Page MenuHomePhabricator

Find the right procedure to update wiki footers (was en.wikibooks.org has changed legal footer)
Closed, ResolvedPublic

Assigned To
Authored By
Dzahn
Sep 6 2022, 11:19 PM
Referenced Files
F36153930: Screenshot_20230112_104712.png
Jan 12 2023, 9:56 AM
F36067467: Screenshot_20230109_121533.png
Jan 9 2023, 11:22 AM
F35968129: Screenshot from 2023-01-03 14-43-52.png
Jan 3 2023, 10:44 PM
F35968127: Screenshot from 2023-01-03 14-40-11.png
Jan 3 2023, 10:44 PM
Restricted File
Sep 6 2022, 11:20 PM
Tokens
"Love" token, awarded by Slaporte.

Description

enwiki changed its footer and license url, leading to further changes and subsequent alerts. We need to find the right balance between flexibility and legal requirements.

Original description:

We have specific monitoring for legal to make sure the projects have the correct legal / license footers.

https://en.wikibooks.org apparently has recently changed the footer leading to this alert:

https://icinga.wikimedia.org/cgi-bin/icinga/extinfo.cgi?type=2&host=en.wikibooks.org

"Textsissavailablesundersthe <ashref="//creativecommons.org/licenses/by-sa/3.0/">CreativesCommonssAttribution-ShareAlikesLicense.</a>: additionalstermssmaysapply. html not found"

Current text is:

Text is available under the Creative Commons Attribution-ShareAlike License; additional terms may apply. By using this site, you agree to the Terms of Use and Privacy Policy.

The similar check for en.wikipedia is not affected.

{F35511388}

Event Timeline

Due to this diff; it's just a punctuation fix, not anything that modifies the meaning of the footer.

@Vahurzpu Thank you! ACK

It's not the first time it happens due to small changes. Part of this ticket was to point out that every time there is any minimal change this causes a false alert that looks pretty big (CRIT in prod monitoring).

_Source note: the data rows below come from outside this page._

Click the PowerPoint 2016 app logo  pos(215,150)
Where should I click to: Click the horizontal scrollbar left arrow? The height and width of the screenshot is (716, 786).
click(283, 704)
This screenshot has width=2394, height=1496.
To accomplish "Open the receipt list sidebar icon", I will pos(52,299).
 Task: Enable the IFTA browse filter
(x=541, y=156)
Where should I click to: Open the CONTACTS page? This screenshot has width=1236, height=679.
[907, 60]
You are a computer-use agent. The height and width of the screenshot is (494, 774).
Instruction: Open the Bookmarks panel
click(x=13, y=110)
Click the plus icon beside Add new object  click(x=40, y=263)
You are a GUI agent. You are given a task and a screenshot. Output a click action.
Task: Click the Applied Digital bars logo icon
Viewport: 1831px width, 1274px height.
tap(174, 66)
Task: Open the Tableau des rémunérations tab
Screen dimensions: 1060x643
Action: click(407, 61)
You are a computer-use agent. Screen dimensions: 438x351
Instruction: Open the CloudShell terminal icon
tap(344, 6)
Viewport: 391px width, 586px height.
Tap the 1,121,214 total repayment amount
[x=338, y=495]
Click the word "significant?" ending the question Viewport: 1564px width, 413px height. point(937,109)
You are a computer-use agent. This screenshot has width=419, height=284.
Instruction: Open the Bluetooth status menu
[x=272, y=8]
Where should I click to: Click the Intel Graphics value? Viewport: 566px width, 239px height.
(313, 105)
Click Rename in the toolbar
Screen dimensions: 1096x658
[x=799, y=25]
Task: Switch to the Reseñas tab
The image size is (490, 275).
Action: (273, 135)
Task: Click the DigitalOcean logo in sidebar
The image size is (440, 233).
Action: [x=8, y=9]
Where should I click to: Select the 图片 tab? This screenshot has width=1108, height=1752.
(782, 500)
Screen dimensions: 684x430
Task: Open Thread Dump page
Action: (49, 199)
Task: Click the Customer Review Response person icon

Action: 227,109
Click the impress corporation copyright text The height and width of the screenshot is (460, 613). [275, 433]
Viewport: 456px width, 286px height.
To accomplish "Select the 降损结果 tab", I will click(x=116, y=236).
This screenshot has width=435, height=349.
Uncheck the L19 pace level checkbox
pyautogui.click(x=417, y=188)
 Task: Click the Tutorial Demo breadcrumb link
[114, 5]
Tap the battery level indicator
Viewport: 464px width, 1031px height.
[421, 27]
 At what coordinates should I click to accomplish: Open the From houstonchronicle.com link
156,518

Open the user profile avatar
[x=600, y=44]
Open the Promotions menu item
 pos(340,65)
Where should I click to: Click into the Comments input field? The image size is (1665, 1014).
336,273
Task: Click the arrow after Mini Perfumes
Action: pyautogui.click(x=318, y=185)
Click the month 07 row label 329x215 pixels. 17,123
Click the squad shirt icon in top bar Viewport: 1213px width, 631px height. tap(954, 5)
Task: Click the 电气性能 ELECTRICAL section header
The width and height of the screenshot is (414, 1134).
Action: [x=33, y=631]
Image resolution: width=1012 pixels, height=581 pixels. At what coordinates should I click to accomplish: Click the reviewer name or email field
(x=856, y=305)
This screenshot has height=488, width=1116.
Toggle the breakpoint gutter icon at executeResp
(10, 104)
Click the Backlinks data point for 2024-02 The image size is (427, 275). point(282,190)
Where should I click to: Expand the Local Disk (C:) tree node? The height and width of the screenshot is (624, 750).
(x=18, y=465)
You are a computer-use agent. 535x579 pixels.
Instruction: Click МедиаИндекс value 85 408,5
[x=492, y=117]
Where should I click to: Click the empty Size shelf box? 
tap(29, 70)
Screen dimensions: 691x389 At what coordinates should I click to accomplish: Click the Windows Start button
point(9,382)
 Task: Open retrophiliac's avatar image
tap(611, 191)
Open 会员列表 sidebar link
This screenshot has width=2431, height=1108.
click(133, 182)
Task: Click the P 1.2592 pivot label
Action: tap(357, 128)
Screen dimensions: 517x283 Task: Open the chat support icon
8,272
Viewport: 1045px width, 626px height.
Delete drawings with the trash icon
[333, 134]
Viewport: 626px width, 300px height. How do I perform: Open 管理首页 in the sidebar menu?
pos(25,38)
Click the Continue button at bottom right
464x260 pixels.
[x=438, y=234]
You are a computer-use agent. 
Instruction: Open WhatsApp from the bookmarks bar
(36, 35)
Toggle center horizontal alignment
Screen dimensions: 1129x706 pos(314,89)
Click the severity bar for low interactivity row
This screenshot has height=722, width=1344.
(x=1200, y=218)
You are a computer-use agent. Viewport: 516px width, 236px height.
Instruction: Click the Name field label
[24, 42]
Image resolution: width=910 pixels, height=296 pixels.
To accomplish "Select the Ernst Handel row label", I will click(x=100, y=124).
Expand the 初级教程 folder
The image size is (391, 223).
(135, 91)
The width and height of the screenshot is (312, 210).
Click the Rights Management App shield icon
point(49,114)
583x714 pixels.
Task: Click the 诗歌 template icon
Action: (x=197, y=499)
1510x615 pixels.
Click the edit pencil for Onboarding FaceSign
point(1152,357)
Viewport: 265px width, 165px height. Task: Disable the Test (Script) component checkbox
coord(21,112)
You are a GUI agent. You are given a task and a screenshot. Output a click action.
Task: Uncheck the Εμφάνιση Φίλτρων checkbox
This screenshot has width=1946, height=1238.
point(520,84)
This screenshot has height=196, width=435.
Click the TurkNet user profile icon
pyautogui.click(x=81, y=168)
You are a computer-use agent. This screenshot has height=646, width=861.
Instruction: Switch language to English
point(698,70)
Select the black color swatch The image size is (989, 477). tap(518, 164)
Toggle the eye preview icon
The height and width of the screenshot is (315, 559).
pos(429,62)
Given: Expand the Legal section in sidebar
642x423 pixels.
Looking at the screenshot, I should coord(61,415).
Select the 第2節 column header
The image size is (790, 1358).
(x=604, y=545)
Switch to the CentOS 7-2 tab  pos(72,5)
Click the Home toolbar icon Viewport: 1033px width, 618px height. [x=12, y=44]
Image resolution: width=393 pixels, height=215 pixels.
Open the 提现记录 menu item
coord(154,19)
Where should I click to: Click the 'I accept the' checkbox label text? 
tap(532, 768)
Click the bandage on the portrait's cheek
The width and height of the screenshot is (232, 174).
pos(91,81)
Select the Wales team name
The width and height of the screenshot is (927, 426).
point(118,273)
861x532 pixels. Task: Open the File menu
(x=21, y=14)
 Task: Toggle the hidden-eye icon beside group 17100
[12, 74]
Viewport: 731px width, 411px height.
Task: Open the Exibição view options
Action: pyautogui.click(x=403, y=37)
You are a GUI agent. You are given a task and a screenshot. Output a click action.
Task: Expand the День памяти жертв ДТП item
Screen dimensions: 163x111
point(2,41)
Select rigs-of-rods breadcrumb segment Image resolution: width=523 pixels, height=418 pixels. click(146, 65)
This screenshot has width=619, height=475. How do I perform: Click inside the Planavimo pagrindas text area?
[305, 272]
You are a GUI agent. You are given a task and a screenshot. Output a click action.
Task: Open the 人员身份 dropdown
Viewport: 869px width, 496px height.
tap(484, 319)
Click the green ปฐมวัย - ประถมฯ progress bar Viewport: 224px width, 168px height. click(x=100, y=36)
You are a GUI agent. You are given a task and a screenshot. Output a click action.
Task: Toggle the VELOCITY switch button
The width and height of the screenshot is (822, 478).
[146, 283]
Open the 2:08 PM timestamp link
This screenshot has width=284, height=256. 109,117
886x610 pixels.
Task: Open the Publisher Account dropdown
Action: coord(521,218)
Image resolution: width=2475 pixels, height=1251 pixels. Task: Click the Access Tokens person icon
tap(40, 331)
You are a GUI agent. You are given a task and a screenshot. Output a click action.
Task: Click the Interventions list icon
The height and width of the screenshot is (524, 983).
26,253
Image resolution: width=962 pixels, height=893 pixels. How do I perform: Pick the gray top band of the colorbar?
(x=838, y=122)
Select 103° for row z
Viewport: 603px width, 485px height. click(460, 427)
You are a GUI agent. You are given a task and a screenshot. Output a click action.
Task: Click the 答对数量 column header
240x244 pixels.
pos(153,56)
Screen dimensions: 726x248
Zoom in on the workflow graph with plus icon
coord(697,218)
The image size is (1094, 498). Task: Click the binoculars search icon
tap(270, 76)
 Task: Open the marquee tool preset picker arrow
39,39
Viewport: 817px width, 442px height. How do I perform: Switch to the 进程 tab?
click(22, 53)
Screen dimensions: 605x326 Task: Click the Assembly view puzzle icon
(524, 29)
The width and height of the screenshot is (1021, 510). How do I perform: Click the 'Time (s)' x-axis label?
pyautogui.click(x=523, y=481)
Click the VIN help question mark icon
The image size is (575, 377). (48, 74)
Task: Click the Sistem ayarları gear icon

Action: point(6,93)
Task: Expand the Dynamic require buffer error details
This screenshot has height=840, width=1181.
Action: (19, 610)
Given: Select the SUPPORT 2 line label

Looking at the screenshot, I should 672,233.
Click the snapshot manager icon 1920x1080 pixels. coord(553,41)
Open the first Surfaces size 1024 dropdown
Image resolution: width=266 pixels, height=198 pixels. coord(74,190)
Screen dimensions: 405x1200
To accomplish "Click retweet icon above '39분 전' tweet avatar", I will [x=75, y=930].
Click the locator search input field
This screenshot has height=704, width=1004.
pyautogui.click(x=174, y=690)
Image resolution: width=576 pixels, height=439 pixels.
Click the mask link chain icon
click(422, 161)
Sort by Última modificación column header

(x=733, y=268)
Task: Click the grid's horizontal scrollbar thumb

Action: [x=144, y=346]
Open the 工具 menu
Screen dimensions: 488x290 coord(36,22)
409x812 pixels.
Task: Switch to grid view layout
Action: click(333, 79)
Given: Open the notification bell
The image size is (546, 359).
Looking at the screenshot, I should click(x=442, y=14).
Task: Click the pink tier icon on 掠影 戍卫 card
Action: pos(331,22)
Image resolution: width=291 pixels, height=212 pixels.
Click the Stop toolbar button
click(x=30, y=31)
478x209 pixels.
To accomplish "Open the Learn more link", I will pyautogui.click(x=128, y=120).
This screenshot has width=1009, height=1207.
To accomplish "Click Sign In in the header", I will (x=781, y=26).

Then it causes need for another code change to adjust to the wiki status quo.

fgiunchedi triaged this task as Medium priority.Sep 7 2022, 9:50 AM

@fgiunchedi Maybe it's also ok if we just rename this ticket to "move those alerts to alertmanager" to recycle it? Would that be desired?

I would have fixed it if there were separate definitions for the valid text for each of the projects.

But there isn't. The check_legal_html.py expects all projects to have the same license.

So I think wikibooks should just revert their change instead of us trying to accomodate for it.

@Vahurzpu cc: to the above. I don't know what to do about it, I am just reporting it and would have made an easy fix but it's not an easy fix. We would have to implement separate checks per project.. unless you guys just revert it on wikibooks or the observability team wants to replace the whole script with new code and move it to alertmanager. So I am more or less out here.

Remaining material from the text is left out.